#### Stated exercise
Render the material from its first line through the line containing "[x=393, y=75]" as a Markdown table with the columns Row and Line. Number each line and leave out blank lines.
========================
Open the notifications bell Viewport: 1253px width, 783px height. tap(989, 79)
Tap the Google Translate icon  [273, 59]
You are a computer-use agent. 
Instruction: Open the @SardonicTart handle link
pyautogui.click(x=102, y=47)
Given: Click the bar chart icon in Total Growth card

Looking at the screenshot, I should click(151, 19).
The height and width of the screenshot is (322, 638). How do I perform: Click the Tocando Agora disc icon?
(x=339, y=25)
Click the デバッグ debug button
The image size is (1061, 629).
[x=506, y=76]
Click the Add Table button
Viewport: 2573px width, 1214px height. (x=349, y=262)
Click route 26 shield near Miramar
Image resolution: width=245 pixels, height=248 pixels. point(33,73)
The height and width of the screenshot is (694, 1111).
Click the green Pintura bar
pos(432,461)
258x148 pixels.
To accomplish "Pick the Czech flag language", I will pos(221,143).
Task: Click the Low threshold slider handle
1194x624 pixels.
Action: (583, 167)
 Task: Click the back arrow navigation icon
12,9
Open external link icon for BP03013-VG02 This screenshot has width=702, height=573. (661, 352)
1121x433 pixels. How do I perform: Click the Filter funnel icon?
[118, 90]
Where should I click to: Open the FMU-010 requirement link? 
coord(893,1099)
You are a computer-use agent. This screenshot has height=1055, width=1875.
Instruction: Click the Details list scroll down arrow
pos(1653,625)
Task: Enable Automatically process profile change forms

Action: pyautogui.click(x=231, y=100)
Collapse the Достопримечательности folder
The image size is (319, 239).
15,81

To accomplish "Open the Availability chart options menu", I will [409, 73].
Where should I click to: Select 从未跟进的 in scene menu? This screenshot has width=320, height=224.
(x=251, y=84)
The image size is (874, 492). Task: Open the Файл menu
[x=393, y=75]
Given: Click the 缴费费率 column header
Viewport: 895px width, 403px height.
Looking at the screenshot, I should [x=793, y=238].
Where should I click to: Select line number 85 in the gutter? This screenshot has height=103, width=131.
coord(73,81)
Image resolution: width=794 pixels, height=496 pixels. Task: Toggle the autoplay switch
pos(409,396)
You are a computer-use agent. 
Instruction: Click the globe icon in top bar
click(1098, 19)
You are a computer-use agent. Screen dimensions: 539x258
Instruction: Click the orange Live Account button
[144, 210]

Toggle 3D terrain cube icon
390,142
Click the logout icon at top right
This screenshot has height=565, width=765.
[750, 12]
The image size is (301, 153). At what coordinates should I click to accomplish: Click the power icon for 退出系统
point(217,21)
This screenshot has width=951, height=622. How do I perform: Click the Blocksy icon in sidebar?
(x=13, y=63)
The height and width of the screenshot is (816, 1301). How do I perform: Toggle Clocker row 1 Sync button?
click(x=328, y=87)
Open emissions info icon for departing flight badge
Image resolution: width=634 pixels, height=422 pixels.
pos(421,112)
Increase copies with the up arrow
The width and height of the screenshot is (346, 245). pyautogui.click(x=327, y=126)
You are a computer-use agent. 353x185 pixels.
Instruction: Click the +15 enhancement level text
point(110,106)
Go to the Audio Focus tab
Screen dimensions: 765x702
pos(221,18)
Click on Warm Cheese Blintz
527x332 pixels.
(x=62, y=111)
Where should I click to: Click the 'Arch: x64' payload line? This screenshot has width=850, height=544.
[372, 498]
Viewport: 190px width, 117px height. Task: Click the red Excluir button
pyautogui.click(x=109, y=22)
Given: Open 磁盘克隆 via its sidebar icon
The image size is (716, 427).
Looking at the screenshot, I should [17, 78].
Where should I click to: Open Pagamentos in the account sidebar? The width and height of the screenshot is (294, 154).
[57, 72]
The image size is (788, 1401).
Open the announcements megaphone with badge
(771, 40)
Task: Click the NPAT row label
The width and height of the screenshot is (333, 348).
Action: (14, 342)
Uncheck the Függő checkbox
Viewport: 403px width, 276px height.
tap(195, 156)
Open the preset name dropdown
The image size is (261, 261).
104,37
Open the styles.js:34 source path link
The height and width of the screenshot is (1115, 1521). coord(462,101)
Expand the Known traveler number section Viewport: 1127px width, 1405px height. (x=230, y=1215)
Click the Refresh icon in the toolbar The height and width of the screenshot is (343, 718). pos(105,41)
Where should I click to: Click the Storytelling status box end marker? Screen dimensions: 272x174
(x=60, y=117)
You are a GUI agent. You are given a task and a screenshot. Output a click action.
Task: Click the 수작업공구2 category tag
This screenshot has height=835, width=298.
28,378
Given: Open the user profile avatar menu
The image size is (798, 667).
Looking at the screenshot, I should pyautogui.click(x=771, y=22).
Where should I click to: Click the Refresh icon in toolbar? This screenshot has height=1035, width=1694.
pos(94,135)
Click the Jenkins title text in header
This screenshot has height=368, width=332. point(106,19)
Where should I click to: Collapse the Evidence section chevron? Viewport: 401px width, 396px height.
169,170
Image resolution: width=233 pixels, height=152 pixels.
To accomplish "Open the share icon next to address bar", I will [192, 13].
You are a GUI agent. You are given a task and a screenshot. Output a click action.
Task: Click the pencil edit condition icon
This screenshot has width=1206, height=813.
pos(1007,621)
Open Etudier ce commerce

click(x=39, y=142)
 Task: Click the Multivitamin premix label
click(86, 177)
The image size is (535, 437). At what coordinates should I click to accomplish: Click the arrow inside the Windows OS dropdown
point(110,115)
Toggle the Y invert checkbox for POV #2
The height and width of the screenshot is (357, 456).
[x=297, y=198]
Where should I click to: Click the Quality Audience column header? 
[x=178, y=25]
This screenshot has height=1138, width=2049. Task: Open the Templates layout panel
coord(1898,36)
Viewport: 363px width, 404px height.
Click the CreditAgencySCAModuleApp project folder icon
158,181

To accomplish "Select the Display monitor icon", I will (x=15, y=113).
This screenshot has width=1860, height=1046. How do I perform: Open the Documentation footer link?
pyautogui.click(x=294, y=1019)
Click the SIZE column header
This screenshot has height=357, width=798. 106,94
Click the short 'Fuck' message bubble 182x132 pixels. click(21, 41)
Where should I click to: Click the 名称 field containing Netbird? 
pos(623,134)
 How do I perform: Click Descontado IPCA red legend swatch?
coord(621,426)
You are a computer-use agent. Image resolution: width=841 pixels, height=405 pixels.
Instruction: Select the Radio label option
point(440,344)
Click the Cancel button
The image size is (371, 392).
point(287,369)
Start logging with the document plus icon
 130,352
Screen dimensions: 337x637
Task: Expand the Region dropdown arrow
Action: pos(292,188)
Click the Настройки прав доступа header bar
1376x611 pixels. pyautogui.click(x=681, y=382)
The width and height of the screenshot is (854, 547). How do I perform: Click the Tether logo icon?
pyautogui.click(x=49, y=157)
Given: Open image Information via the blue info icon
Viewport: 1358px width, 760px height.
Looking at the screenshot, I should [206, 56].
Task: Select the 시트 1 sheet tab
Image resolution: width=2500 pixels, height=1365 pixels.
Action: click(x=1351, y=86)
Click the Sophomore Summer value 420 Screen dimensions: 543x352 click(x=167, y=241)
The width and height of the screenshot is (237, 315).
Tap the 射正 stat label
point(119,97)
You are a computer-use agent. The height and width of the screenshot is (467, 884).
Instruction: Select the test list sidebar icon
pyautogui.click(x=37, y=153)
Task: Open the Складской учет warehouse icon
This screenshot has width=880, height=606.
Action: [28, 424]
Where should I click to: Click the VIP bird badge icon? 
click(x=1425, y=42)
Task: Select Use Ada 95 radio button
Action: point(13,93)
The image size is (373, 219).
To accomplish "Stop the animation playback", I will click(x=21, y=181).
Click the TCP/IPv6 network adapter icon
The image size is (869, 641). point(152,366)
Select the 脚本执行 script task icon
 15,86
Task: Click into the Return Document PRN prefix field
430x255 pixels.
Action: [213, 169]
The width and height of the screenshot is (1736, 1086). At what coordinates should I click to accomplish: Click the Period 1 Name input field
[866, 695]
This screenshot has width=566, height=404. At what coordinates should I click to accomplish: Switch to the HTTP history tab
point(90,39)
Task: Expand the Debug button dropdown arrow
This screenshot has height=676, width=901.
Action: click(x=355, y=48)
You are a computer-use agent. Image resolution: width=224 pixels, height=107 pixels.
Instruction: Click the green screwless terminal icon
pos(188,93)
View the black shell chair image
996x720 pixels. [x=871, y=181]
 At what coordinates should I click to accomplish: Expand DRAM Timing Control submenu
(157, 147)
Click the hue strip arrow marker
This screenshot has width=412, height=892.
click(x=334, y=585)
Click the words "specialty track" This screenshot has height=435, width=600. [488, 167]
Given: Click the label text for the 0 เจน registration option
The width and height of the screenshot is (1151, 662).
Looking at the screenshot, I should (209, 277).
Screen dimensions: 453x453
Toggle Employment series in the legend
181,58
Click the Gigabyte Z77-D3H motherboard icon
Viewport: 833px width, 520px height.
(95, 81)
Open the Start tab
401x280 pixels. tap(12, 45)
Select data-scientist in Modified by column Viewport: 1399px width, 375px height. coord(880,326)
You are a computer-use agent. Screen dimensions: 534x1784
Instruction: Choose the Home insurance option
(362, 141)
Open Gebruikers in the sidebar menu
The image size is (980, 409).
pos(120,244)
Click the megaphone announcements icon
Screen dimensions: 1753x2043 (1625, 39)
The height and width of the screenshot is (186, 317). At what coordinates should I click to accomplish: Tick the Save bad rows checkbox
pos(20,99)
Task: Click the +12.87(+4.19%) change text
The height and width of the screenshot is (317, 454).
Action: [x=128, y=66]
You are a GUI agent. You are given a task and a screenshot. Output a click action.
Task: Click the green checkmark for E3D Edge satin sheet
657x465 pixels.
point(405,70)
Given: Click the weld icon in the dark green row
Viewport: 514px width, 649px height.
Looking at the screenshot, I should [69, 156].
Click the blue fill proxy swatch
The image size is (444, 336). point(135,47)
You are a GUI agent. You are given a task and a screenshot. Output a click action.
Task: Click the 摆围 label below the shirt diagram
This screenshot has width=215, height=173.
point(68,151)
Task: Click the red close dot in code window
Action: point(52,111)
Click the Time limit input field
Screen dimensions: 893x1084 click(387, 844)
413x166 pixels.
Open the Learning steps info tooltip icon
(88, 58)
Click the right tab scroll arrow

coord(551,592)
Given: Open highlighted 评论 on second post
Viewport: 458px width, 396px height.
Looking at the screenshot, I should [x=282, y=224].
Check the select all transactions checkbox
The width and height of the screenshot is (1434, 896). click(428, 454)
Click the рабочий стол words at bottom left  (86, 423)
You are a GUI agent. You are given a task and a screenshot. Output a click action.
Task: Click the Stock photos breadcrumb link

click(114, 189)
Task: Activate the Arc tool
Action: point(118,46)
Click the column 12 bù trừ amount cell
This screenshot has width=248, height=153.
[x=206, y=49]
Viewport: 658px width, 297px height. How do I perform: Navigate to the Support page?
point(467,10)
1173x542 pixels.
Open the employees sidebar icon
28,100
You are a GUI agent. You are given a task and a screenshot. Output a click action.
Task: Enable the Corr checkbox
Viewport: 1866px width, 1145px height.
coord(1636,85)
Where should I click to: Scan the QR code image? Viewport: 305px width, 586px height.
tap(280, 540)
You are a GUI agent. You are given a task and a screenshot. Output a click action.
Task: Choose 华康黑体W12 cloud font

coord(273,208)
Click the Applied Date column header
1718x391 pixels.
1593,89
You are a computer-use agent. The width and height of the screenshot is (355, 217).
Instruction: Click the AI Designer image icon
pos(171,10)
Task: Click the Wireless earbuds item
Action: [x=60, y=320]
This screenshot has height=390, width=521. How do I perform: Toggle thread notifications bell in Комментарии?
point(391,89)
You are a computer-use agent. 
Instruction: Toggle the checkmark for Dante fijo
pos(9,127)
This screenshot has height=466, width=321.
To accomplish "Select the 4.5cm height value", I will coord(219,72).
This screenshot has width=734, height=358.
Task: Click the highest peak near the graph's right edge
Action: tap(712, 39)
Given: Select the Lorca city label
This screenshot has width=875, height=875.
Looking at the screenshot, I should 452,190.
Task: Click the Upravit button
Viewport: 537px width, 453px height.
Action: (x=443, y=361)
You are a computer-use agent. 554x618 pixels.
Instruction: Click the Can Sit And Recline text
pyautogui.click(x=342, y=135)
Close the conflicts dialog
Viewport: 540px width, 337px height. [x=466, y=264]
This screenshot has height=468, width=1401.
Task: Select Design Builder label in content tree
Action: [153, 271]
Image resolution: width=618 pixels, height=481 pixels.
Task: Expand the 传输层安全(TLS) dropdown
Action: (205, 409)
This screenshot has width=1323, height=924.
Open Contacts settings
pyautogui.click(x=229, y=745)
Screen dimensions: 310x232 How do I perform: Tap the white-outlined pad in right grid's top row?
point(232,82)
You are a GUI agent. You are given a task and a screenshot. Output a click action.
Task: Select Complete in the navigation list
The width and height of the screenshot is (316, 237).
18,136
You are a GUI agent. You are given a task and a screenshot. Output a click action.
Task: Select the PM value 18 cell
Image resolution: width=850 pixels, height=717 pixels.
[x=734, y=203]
========================
#### The answer
| Row | Line |
|---|---|
| 1 | Open the notifications bell Viewport: 1253px width, 783px height. tap(989, 79) |
| 2 | Tap the Google Translate icon  [273, 59] |
| 3 | You are a computer-use agent.  |
| 4 | Instruction: Open the @SardonicTart handle link |
| 5 | pyautogui.click(x=102, y=47) |
| 6 | Given: Click the bar chart icon in Total Growth card |
| 7 | Looking at the screenshot, I should click(151, 19). |
| 8 | The height and width of the screenshot is (322, 638). How do I perform: Click the Tocando Agora disc icon? |
| 9 | (x=339, y=25) |
| 10 | Click the デバッグ debug button |
| 11 | The image size is (1061, 629). |
| 12 | [x=506, y=76] |
| 13 | Click the Add Table button |
| 14 | Viewport: 2573px width, 1214px height. (x=349, y=262) |
| 15 | Click route 26 shield near Miramar |
| 16 | Image resolution: width=245 pixels, height=248 pixels. point(33,73) |
| 17 | The height and width of the screenshot is (694, 1111). |
| 18 | Click the green Pintura bar |
| 19 | pos(432,461) |
| 20 | 258x148 pixels. |
| 21 | To accomplish "Pick the Czech flag language", I will pos(221,143). |
| 22 | Task: Click the Low threshold slider handle |
| 23 | 1194x624 pixels. |
| 24 | Action: (583, 167) |
| 25 |  Task: Click the back arrow navigation icon |
| 26 | 12,9 |
| 27 | Open external link icon for BP03013-VG02 This screenshot has width=702, height=573. (661, 352) |
| 28 | 1121x433 pixels. How do I perform: Click the Filter funnel icon? |
| 29 | [118, 90] |
| 30 | Where should I click to: Open the FMU-010 requirement link?  |
| 31 | coord(893,1099) |
| 32 | You are a computer-use agent. This screenshot has height=1055, width=1875. |
| 33 | Instruction: Click the Details list scroll down arrow |
| 34 | pos(1653,625) |
| 35 | Task: Enable Automatically process profile change forms |
| 36 | Action: pyautogui.click(x=231, y=100) |
| 37 | Collapse the Достопримечательности folder |
| 38 | The image size is (319, 239). |
| 39 | 15,81 |
| 40 | To accomplish "Open the Availability chart options menu", I will [409, 73]. |
| 41 | Where should I click to: Select 从未跟进的 in scene menu? This screenshot has width=320, height=224. |
| 42 | (x=251, y=84) |
| 43 | The image size is (874, 492). Task: Open the Файл menu |
| 44 | [x=393, y=75] |